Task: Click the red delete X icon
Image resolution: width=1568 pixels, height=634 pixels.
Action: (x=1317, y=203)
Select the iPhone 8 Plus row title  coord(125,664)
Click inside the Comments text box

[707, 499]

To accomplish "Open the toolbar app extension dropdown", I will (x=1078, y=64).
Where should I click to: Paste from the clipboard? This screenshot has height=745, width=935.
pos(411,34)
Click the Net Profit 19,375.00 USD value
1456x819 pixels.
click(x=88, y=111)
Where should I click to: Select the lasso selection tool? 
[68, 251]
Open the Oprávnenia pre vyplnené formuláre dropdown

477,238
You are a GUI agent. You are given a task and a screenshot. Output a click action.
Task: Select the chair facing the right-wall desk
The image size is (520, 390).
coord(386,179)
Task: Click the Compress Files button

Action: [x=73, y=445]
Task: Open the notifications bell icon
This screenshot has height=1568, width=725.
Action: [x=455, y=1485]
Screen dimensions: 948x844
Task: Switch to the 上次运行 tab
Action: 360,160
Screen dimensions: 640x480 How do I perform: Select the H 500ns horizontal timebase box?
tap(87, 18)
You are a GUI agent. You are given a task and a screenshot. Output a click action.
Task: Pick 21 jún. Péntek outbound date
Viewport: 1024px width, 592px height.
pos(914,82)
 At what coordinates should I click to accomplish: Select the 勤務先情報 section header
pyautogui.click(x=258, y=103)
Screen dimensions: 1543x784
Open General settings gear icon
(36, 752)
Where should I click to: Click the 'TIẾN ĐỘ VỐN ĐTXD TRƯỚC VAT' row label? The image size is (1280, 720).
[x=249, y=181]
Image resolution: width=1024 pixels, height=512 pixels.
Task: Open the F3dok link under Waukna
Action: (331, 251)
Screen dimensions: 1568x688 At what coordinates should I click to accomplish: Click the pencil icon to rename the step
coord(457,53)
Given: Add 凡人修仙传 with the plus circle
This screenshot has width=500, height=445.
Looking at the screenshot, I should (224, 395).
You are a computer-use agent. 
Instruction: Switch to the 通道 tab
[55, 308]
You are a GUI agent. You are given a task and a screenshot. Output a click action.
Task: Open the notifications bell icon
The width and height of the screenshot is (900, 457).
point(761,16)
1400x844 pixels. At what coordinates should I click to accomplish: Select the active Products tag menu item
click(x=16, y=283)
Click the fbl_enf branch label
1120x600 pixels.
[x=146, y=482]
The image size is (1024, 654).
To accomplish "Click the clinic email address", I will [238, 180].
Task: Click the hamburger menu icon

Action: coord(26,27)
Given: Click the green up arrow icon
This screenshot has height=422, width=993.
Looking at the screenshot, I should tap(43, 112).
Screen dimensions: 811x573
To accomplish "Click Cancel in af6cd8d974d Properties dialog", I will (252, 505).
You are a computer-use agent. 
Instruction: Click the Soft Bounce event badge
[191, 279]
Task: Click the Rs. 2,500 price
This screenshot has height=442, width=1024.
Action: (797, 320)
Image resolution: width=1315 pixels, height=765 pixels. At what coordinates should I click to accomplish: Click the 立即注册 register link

* What is expected *
Copy each line above where the string "will" occurs.

* Answer for the task *
To accomplish "Open the toolbar app extension dropdown", I will (x=1078, y=64).
To accomplish "Click the clinic email address", I will [238, 180].
To accomplish "Click Cancel in af6cd8d974d Properties dialog", I will (252, 505).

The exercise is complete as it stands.